§ **提供された抜粋**:
-- -- --

アフガニスタン政府の行う選挙への対応も変わってきました。
2010年9月に行われた下院選挙の際は、タリバンは「米国流選挙はアフガンの伝統を損なう」と住民に棄権を命じ、「違反者には相応の処置が待っている」と脅迫していました。
2009年8月の大統領選挙の際は、選挙妨害を宣言し、カブールの大統領府にロケット弾を撃ち込むなどのテロ活動を行っていました。
こうした過去の対応に比べれば、今回大統領選挙に対する「時間の無駄だ」という否定的評価は、“やりたいなら勝手にやればいいが、自分たちは認めない”といった、はるかに穏やかで平和的なものと言えます。
【タリバンも女性教育を認める?】
更に、今後のタリバンの方針についても明るいものがあります。
“事務所代表者は、タリバンが現行憲法を3つの条項を除いて受け入れることや、女性の教育や政治の機会の否定を誤りと認める用意があることを示唆した”【msn産経】
“声明はさらに、従来の宗教教育一辺倒の姿勢を修正。国際機関の人道支援活動についても容認する姿勢を示した”【朝日】
“現行憲法を3つの条項”が何をさすのか知りませんが、女性教育を否定してきたタリバンが、その姿勢を改めるというのであれば喜ばしい限りです。

-- -- --

§ **提供データ**:
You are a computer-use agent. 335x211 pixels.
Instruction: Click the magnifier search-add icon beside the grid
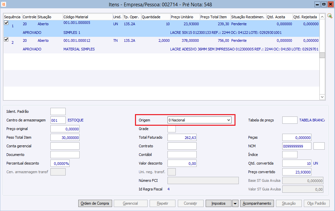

-- -- --

§ **課題の内容**: タリバンの選挙対応に関する上記の抜粋について、「2010年9月に行われた下院」から「のであれば喜ばしい限りです。」に至るまでのすべてを、一字一句違えずに出力してください。

§ **課題の解答**:
2010年9月に行われた下院選挙の際は、タリバンは「米国流選挙はアフガンの伝統を損なう」と住民に棄権を命じ、「違反者には相応の処置が待っている」と脅迫していました。
2009年8月の大統領選挙の際は、選挙妨害を宣言し、カブールの大統領府にロケット弾を撃ち込むなどのテロ活動を行っていました。
こうした過去の対応に比べれば、今回大統領選挙に対する「時間の無駄だ」という否定的評価は、“やりたいなら勝手にやればいいが、自分たちは認めない”といった、はるかに穏やかで平和的なものと言えます。
【タリバンも女性教育を認める?】
更に、今後のタリバンの方針についても明るいものがあります。
“事務所代表者は、タリバンが現行憲法を3つの条項を除いて受け入れることや、女性の教育や政治の機会の否定を誤りと認める用意があることを示唆した”【msn産経】
“声明はさらに、従来の宗教教育一辺倒の姿勢を修正。国際機関の人道支援活動についても容認する姿勢を示した”【朝日】
“現行憲法を3つの条項”が何をさすのか知りませんが、女性教育を否定してきたタリバンが、その姿勢を改めるというのであれば喜ばしい限りです。